The Market’s Season of Gratitude

By J. Keith Buchanan, CFA, Senior Portfolio Manager

Finally, we have arrived at the season of turkey, cooler temperatures, and reflection in appreciation.  Thanksgiving began as a day of thanks for the harvest and the past year in the largely agrarian early colonial days of America.  The first documented celebrations in North America date back to the early 17th century as a simple celebration of harvest, sustenance, and mere survival.  The tradition has outlived America’s dependence on the land and we, as a society, take a moment to appreciate the year’s bounty and express gratitude.

Over the past month, the markets seem to have gotten into the act and taken their own moment to express gratitude.

The stage was set after the regional banking crisis of this past spring.  Rates reset lower as the market breathed a sigh of relief that the contagion seemed to be somewhat contained. The subsequent tightening of lending standards would give the Federal Reserve a perfect excuse to stop their ever more restrictive monetary policy stance and perhaps even shift to an accommodative position.  However, throughout the summer, rates drifted back to their pre-crisis levels as inflation proved stubborn and the Federal Reserve communicated resolve in spite of the damage caused by the banking crisis.
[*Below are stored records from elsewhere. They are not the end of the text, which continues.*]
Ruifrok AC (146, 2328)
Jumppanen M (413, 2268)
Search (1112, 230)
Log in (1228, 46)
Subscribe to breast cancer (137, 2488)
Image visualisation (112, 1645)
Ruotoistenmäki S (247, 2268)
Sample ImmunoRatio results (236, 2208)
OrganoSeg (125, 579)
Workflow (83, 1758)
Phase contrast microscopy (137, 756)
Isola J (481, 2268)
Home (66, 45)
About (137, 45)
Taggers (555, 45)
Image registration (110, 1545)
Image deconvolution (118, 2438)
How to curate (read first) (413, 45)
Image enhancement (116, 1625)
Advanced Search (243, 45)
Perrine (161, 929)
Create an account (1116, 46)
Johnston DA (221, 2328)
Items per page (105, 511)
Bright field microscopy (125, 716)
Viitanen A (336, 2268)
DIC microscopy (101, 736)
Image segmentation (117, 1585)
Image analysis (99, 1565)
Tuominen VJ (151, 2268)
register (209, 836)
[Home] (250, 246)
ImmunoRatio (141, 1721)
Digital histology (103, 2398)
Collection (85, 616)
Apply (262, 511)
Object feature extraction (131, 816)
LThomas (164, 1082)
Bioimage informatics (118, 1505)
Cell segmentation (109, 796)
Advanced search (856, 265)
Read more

Then August happened.  It was subtle and didn’t make major financial press waves initially, but it definitely caught our attention.   The Federal Reserve Bank of Atlanta maintains an econometric model that bakes incoming data to keep an ongoing forecast of the current quarter’s economic growth or gross domestic product (GDP).  The bank updates this forecast whenever there is pertinent incoming data.  The first forecast for third quarter of this year came on July 28th at 3.5%.  Over the course of August, the forecast for third quarter growth exploded to 5.6% updated on the last day of the month, a real growth environment not often experienced in a developed economy our size.  Meanwhile, inflation expectations, as indicated by the 5-year breakeven, actually declined over the same period. Red flags were everywhere as that data coming together could only mean one thing… inflation. Inflation expectations were still heading in the right direction, but real growth had taken the reins from inflation and were now putting upward pressure on long rates and punishing risk markets.  This sent the market scrambling to dust off the old economics textbooks to define and attempt to quantify “term premium”. My colleague, Tom Martin, tackled this issue in an earlier GLOBALT spotlight.  August through October felt eerily similar to 2022 in certain ways as yields churned about 100 basis points higher and equities slipped lower in an orderly but methodical fashion.  However, short rates didn’t move in concert as they did in 2022, leading to a rapid “dis-inversion” of the yield curve.

However, the end of October also brought with it an end to the punishing effects of ever-increasing real rates for which the Federal Reserve has no mandate nor antidote.  After a dose of dovishness from the Federal Reserve and reiteration by economic data which indicated general cooling, the equity markets cobbled together a three-week winning streak into this season of gratitude.

And that lands us here with long rates back with a four handle, inflation still shifting lower slowly but surely, and market bulls, like those colonial Americans, thankful for harvest, sustenance, and mere survival.